Cette dernière plante, plus grande dans toutes ses parties, que la Grassette commune, n'usurpe pas son nom de Grassette à grandes fleurs : ses belles corolles pleines étalent leurs pétales réguliers d'un riche violet, marqués de blanc vers la gorge. Comme le note A. Slack ("Carnivorous plants") ces fleurs font penser à celles d'un Gloxinia en réduction. L'éperon est droit, dans le prolongement du tube de la corolle.

En France, cette plante est une montagnarde préférant les sols calcaires; dans les Iles Britanniques on la connaît sous le nom d'Irish butterwort car elle pousse en Irlande.

Les botanistes ont déterminé différentes variétés de Pinguicula grandiflora. Citons Ping. grandiflora var. pallida (=Ping. Reuteri), à fleurs d'un lilas-rose, violacées à la gorge, et Ping. grandiflora var. longifolia (=Ping. longifolia, Ramond). Cette pyrénéenne se caractérise par ses feuilles elliptiques-lancéolées souvent très allongées.

Une autre montagnarde que l'on peut rencontrer sur les rochers mouillés dans le Jura, les Alpes et les Pyrénées est Pinguicula alpina L. Plus petite que les précédentes, elle est la seule plante alpine du genre à avoir des fleurs blanches tachées de jaune ou de pourpre ; l'éperon est gros et court, plus ou moins recourbé. Des sous-espèces très localisées, ont des fleurs lilacées ou violettes. La Grassette de Corse (Ping. corsica, Bern et Gren) de même taille que Ping. alpina, a des fleurs un peu plus grandes, rosées ou d'un blanc jaunâtre, rarement violacées.

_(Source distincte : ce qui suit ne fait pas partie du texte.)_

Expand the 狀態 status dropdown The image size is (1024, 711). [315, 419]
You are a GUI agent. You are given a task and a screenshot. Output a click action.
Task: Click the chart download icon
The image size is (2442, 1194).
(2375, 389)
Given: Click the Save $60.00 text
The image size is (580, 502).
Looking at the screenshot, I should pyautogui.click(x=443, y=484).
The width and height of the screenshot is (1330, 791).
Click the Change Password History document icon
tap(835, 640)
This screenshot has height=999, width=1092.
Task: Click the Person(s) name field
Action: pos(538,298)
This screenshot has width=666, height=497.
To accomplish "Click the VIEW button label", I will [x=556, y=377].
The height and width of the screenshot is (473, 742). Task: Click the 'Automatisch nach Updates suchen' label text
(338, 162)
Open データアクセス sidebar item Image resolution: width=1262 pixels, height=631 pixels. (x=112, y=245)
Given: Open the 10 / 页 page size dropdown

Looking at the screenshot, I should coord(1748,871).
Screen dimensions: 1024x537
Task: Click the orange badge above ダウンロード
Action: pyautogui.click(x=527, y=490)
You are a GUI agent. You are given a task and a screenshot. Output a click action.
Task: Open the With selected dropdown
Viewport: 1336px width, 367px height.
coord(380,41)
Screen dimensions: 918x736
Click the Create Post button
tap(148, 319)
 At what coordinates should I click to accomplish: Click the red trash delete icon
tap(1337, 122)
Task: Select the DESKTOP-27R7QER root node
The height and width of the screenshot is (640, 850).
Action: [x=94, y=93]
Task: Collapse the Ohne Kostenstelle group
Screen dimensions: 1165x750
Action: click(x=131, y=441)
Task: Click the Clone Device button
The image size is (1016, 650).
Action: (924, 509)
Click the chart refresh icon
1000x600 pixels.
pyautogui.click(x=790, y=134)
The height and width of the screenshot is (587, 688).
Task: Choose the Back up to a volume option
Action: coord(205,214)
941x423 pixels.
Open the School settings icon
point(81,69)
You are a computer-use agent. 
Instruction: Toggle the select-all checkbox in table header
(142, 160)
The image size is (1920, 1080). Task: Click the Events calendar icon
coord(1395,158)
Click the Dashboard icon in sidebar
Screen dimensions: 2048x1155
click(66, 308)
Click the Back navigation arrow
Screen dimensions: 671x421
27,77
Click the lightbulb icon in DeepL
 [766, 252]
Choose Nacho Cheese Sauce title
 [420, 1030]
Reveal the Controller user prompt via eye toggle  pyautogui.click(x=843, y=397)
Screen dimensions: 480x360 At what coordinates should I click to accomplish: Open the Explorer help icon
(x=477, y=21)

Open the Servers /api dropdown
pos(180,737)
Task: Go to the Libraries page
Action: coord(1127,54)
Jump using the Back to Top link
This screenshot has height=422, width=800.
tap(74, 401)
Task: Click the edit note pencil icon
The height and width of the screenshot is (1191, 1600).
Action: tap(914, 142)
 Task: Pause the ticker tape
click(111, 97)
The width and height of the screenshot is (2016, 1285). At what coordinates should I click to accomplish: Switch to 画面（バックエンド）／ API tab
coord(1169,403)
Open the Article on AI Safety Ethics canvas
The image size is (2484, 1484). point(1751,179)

Si la plupart de nos grassettes préfèrent les sites montagneux, c'est dans les landes et les lieux tourbeux du Centre et surtout de l'Ouest de la France que l'on peut rencontrer la Grassette du Portugal, Pinguicula lusitanica L. Au centre d'une petite rosette de feuilles ovales ou oblongues, d'un vert jaunâtre, à bords roulés en dedans, s'élèvent sur des hampes très grêles, de minuscules fleurs d'un blanc un peu rosé.

Après cette présentation (trop) succincte des jolies plantes que sont les Grassettes, le prochain article sera consacré à leur biologie et aux conditions d'acclimatation.